According to Forbes, at the Black Hat Europe 2025 hacker conference in London, cybersecurity researcher Valentino Ricotta from Thales demonstrated critical vulnerabilities in Amazon Kindle software. By creating a malicious audiobook file, he exploited a memory error to steal Amazon session cookies, granting full access to a user’s Amazon account without a password. Chaining this with a second flaw in the onscreen keyboard, he gained complete control of the Kindle device itself. Amazon was notified beforehand, paid Ricotta a $20,000 bug bounty, and has since issued automatic patches to all affected Kindles. However, in an update from December 16, expert Javvad Malik warns that scammers are now exploiting fears of this hack with fake “Amazon fraud department” phone calls to steal credentials and money.

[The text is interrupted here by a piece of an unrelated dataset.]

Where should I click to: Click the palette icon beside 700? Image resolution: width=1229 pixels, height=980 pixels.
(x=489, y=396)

Why this Kindle hack was so clever
Look, phishing for Amazon logins is old news. But this? This is next-level. Ricotta didn’t trick a person; he tricked the device’s own trusted systems. The attack vector—a manipulated audiobook—is genius because it exploits something you’d want to download. The Kindle parses the file, the malicious code triggers, and bam, it leaks the golden ticket: your Amazon session cookies.

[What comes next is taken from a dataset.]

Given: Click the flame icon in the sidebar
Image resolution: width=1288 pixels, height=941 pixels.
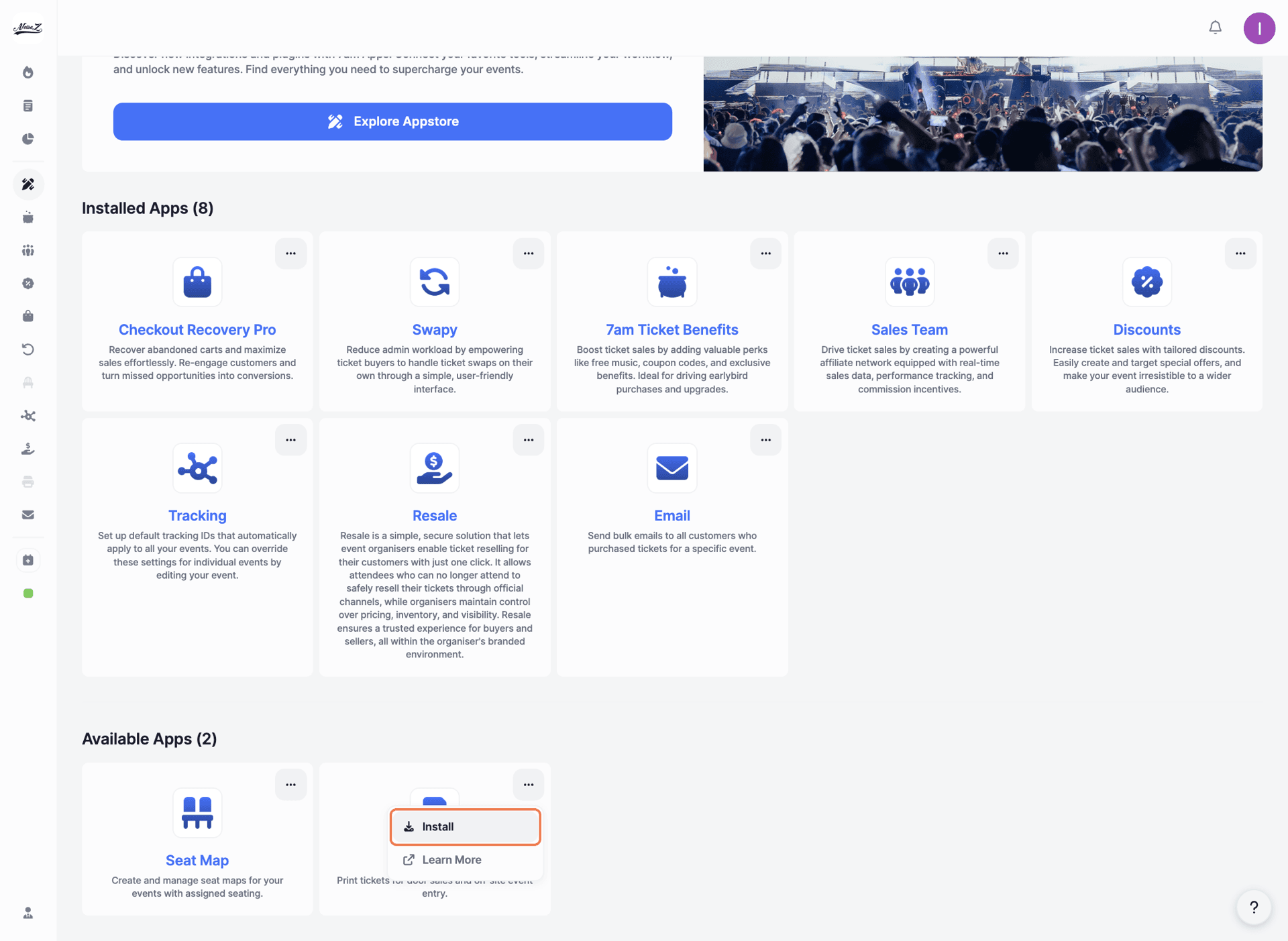Looking at the screenshot, I should coord(28,72).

And here’s the thing about session cookies. They’re like an all-access backstage pass your device holds after you log in. Steal those, and the hacker doesn’t need your password or 2FA. They’re just… in. The second vulnerability, in the privileged onscreen keyboard, was the coup de grâce for total device control. It’s a stark reminder that even single-purpose devices like e-readers are complex computers with sprawling attack surfaces.
The real fallout is in the phishing
So the technical flaw is patched. Great. But the real-world impact is just heating up. Malik’s warning about scam calls is the predictable, ugly next chapter. Hackers read headlines too. They see “Critical Amazon Kindle Hack” and think, “Perfect. A fresh fear to weaponize.”

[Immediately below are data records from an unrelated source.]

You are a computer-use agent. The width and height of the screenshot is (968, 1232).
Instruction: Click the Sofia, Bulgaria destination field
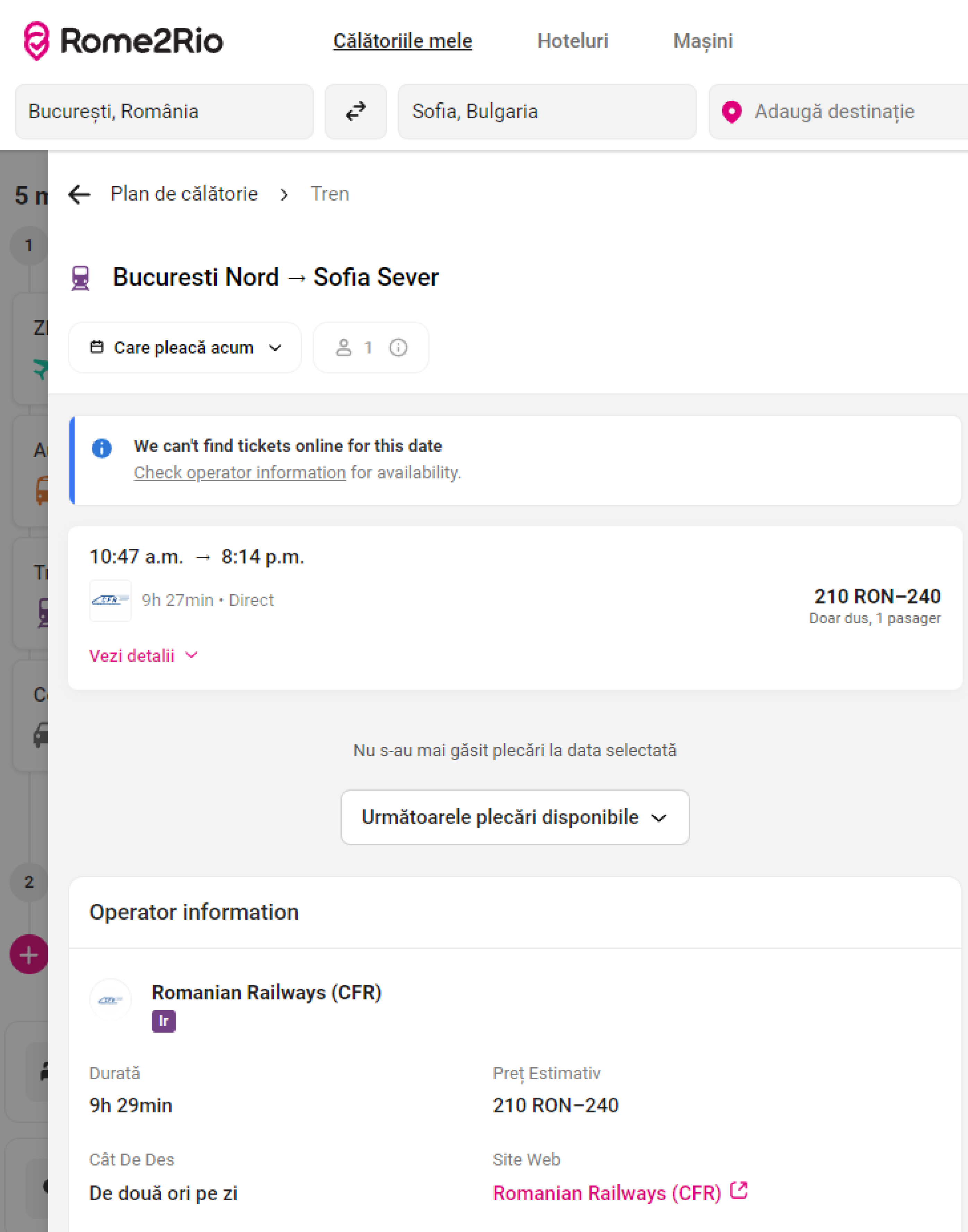coord(546,112)
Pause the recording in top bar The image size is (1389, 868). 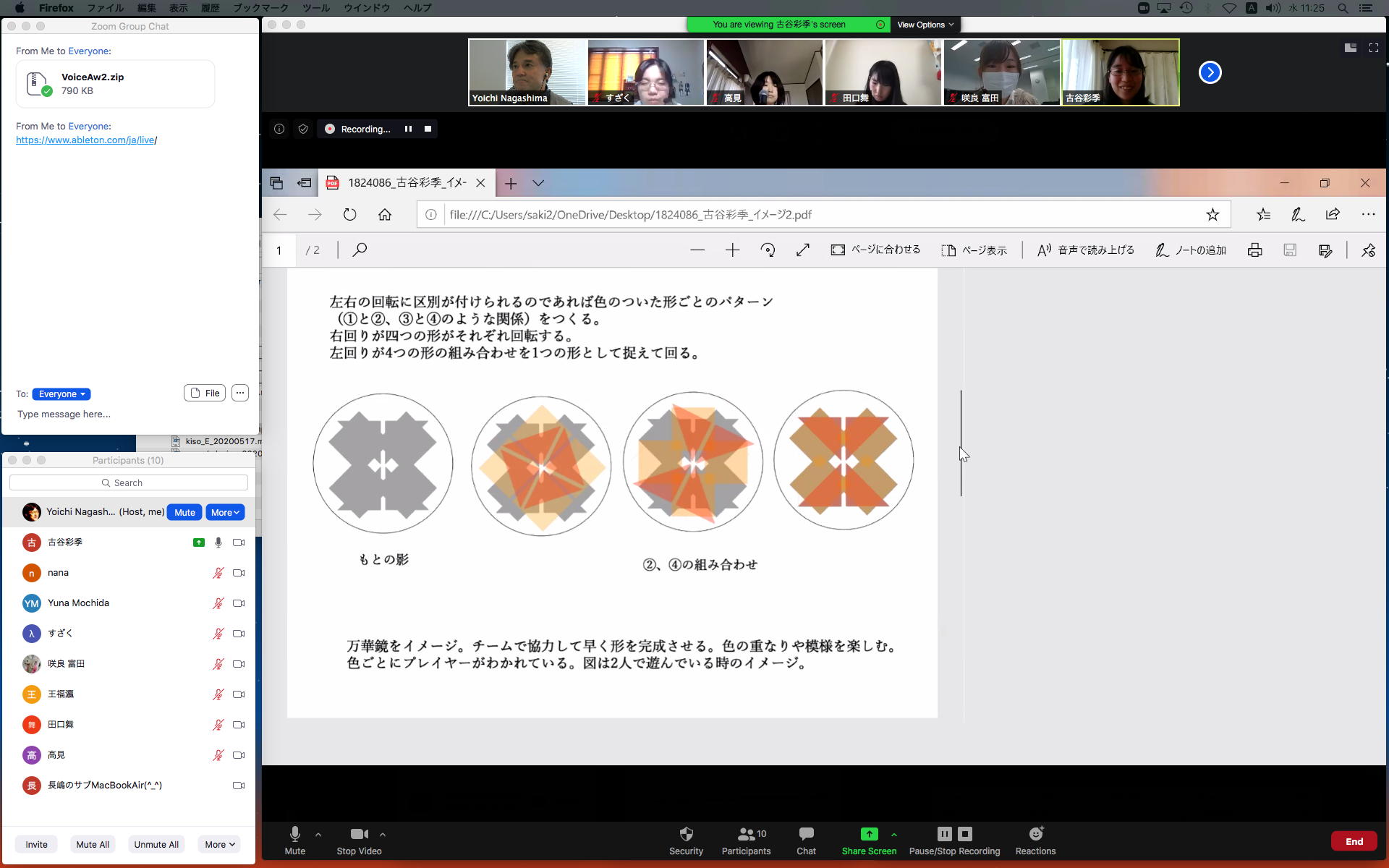point(408,129)
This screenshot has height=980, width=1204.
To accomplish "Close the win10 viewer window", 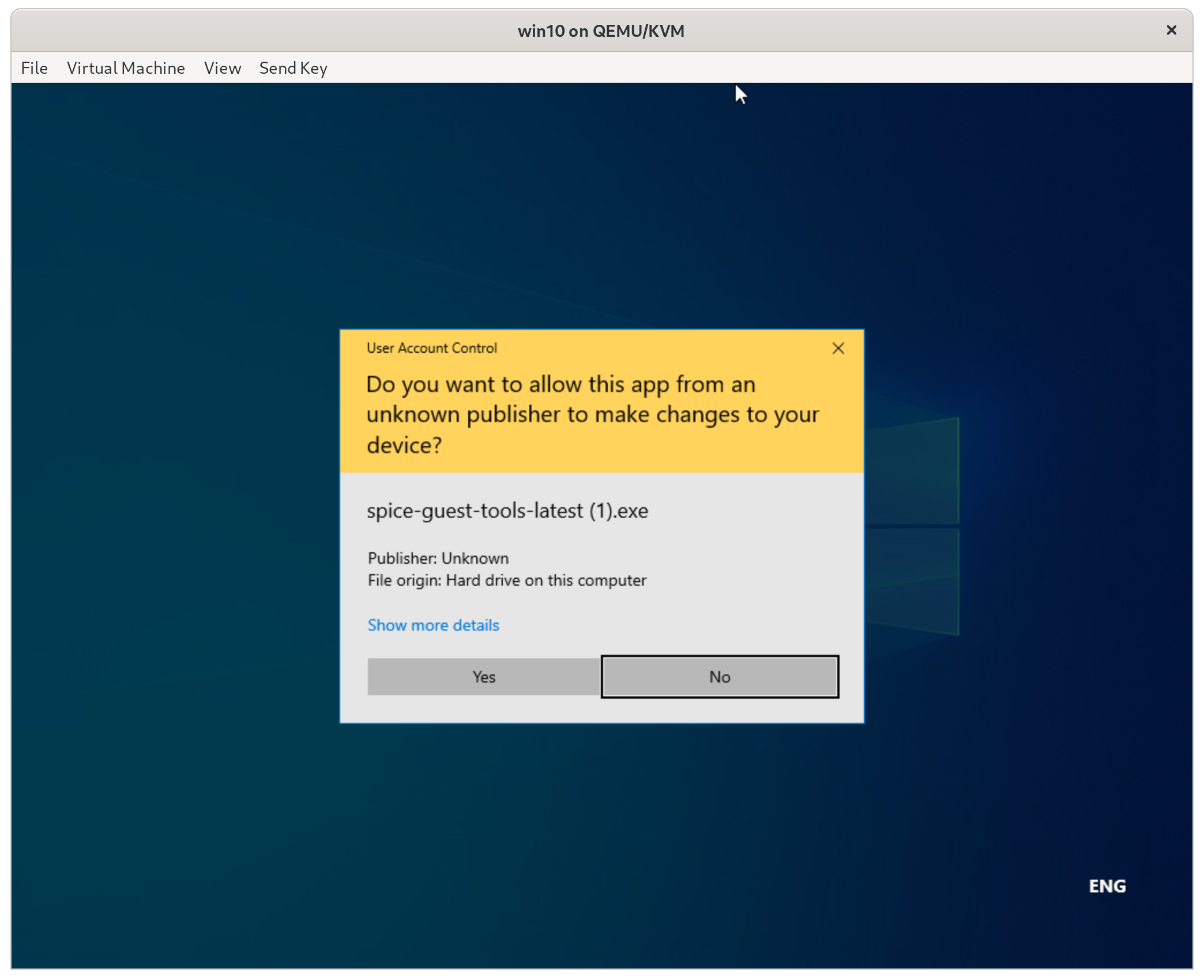I will [x=1171, y=30].
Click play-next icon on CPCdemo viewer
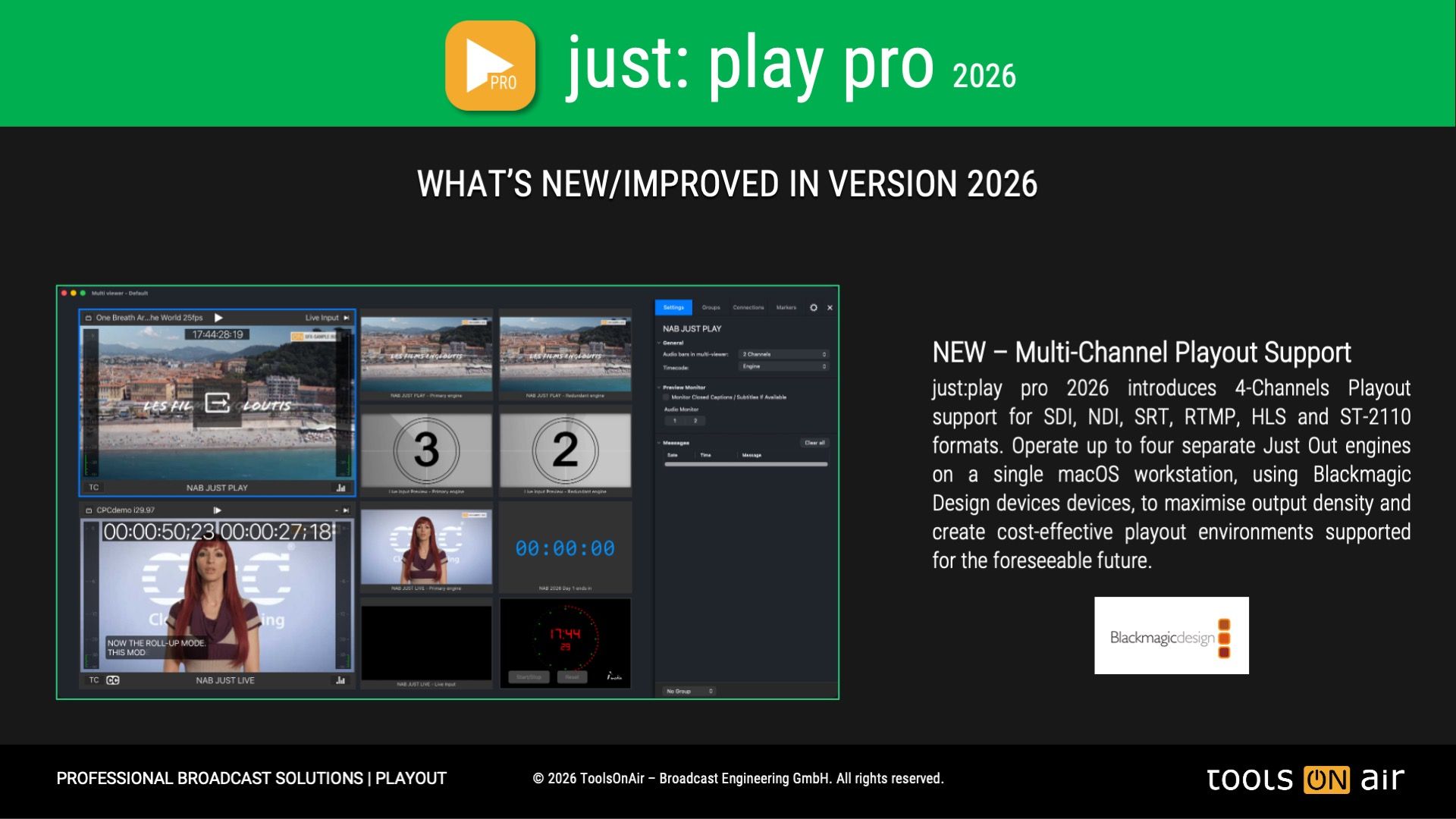1456x819 pixels. (218, 510)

Now you get a panicked call from “Amazon Fraud.” They say your account was breached via a Kindle exploit. Sounds credible, right? The urgency they create is the weapon. They’ll try to get you to install remote access software, give up credentials, or even transfer money. It’s social engineering 101, but it works because it preys on genuine, newly-publicized anxiety. Amazon’s official advice is your best defense here—never trust an inbound call like that.
Who wins and loses here?
In the immediate sense, Amazon comes out looking… okay? They fixed the bugs before public disclosure and paid the bounty. Their automated patch system worked. That’s the textbook response. But it’s another dent in the myth of walled-garden security. If a dedicated e-reader can be a backdoor to your entire retail and cloud account, it makes you question everything connected.
The clear winners are the ethical hackers like Ricotta and the bug bounty ecosystem. A $20,000 payout for critical research is a good incentive. The losers, as always, are everyday users who now have to be skeptical of everything—even a phone call about a fixed vulnerability. It also highlights how in our interconnected tech world, a weakness in a niche device (like a Kindle) can threaten a core account (like Amazon). The security chain is only as strong as its weirdest link.